> [To-do list]
1. In the password-generation post, which distinct names are called with parentheses in the code Paul Rubin proposes, not counting the line that starts with "def"?
2. Answer these about the password-generation post, one line each:
(a) What value does the post give for 2**32?
(b) Which file does the suggested code open?
(c) What does the post say will be much better than a single 5-letter combination?

> [Article]
****************

From: Paul Rubin on 23 Feb 2010 21:50 mk <mrkafk(a)gmail.com> writes: >> You might look at the sitewww.diceware.comfor an approach to this, >> which you can implement with a program. The docs there are pretty >> thoughtful and may help you understand the relevant issues. > > Thanks. But I would also be grateful for indicating what is wrong/ugly > in my code. The stuff about converting 4 random bytes to a decimal string and then peeling off 2 digits at a time is pretty awful, and notice that since 2**32 is 4294967296, in the cases where you get 10 digits, the first 2-digit pair is never higher than 42. There are also some effects on the lower digits. The total entropy loss probably isn't fatal but as described, it's ugly. I'd write your code something like this: nletters = 5 def randomword(n): with open('/dev/urandom') as f: return ''.join([chr(ord('a')+ord(c)%26) for c in f.read(n)]) print randomword(nletters) I wouldn't rely on a 5 letter combination for a high security application, but it might be ok for some low security purposes. Two random 5-letter combinations separated by a hyphen will be much better, and is probably easier to type than a solid block of 10 letters.

****************

> [Recorded data]
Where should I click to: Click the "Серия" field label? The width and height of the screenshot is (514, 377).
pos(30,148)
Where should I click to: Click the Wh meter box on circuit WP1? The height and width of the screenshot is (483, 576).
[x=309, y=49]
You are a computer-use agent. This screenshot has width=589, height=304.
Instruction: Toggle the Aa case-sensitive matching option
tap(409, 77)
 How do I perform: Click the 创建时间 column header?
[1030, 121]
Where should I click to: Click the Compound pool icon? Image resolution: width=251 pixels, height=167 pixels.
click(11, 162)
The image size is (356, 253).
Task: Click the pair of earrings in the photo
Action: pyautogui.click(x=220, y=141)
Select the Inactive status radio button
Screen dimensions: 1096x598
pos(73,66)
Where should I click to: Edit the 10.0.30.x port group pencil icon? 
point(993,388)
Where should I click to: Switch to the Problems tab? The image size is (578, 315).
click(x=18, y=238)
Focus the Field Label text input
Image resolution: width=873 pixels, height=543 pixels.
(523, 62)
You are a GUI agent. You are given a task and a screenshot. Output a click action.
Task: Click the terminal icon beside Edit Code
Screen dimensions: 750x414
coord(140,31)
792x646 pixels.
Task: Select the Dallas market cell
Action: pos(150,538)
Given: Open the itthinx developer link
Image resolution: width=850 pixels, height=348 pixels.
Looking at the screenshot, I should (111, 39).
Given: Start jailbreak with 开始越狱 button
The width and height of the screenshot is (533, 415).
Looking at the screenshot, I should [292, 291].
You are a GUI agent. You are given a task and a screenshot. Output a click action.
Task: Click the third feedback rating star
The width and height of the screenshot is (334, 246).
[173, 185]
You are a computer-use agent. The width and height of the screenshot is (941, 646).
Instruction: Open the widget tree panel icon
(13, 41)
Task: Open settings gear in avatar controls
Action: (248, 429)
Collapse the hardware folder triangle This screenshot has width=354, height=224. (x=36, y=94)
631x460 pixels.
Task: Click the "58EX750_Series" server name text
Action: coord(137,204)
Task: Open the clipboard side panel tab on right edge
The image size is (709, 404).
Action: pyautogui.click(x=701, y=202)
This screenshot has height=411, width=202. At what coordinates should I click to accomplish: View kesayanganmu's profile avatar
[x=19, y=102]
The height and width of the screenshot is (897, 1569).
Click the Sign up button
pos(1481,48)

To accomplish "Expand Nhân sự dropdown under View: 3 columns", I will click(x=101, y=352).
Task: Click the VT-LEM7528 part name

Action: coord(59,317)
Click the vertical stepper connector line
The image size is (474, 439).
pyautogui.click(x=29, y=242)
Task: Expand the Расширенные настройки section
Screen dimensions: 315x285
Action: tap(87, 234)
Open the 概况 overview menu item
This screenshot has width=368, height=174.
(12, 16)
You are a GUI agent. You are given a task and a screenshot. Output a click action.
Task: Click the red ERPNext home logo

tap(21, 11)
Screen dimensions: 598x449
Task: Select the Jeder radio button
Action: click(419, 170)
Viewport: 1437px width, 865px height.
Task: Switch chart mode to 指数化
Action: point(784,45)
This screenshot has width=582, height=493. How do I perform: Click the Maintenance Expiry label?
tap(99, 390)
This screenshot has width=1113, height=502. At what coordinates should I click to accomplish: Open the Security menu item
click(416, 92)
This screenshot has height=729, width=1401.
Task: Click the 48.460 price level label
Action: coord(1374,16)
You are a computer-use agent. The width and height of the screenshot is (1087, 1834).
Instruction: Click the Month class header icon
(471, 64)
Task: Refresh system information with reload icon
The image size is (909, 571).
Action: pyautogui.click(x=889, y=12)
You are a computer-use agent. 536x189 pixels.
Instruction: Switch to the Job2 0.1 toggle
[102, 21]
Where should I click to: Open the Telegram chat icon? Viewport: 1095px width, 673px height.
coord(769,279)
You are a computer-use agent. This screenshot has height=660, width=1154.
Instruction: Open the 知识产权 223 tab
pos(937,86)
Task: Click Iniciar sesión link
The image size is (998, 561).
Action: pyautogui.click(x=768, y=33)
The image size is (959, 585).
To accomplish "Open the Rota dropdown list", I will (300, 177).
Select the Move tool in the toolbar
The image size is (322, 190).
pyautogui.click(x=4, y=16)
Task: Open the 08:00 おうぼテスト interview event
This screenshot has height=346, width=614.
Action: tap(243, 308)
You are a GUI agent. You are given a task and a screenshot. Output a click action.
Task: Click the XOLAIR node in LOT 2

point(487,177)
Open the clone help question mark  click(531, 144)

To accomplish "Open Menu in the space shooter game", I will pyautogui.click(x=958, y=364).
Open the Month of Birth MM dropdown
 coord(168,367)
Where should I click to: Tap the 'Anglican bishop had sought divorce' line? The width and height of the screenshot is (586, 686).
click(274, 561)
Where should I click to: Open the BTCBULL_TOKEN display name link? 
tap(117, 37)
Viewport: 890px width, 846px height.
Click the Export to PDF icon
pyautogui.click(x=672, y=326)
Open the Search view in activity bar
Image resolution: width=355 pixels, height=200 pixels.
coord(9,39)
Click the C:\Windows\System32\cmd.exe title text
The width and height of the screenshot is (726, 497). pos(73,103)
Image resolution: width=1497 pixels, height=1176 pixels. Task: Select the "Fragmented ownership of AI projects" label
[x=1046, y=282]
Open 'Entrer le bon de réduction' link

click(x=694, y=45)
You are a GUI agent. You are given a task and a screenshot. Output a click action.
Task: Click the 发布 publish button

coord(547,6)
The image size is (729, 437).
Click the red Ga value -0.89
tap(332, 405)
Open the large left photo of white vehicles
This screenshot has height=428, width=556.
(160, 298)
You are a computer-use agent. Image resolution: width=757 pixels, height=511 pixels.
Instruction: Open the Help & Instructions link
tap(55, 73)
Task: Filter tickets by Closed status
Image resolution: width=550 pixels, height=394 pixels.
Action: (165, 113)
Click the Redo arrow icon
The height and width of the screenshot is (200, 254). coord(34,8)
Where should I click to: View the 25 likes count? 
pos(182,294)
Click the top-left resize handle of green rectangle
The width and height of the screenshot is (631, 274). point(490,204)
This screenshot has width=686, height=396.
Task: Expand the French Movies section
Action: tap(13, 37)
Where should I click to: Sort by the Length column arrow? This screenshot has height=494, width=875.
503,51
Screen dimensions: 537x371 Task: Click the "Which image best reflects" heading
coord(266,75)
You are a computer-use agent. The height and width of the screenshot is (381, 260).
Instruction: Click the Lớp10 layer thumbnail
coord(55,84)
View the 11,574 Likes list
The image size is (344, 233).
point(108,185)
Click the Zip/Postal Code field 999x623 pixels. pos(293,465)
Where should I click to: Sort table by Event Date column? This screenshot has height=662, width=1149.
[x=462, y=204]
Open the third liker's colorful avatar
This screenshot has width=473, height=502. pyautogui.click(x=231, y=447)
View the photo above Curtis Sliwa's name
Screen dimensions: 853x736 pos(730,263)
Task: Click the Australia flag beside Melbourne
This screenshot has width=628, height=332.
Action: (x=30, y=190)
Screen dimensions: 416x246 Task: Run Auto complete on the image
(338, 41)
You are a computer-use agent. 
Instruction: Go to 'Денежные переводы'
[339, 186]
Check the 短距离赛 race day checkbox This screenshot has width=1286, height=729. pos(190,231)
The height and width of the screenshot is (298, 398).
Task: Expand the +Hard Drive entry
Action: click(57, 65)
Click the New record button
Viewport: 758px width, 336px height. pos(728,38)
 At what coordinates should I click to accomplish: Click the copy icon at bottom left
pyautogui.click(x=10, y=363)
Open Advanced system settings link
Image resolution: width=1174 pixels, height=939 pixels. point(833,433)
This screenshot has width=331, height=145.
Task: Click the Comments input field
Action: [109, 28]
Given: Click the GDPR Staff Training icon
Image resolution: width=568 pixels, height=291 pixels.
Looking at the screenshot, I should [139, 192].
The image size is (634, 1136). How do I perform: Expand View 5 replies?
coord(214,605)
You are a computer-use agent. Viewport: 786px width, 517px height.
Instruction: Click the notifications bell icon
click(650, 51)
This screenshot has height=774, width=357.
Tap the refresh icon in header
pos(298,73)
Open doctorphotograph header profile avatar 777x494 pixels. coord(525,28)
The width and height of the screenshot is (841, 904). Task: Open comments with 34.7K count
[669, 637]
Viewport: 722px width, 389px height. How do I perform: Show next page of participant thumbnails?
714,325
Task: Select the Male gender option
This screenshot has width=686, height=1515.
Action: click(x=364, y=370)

****************

> [Written answers]
1. open, join, chr, ord, read, randomword

2.
(a) 4294967296
(b) /dev/urandom
(c) Two random 5-letter combinations separated by a hyphen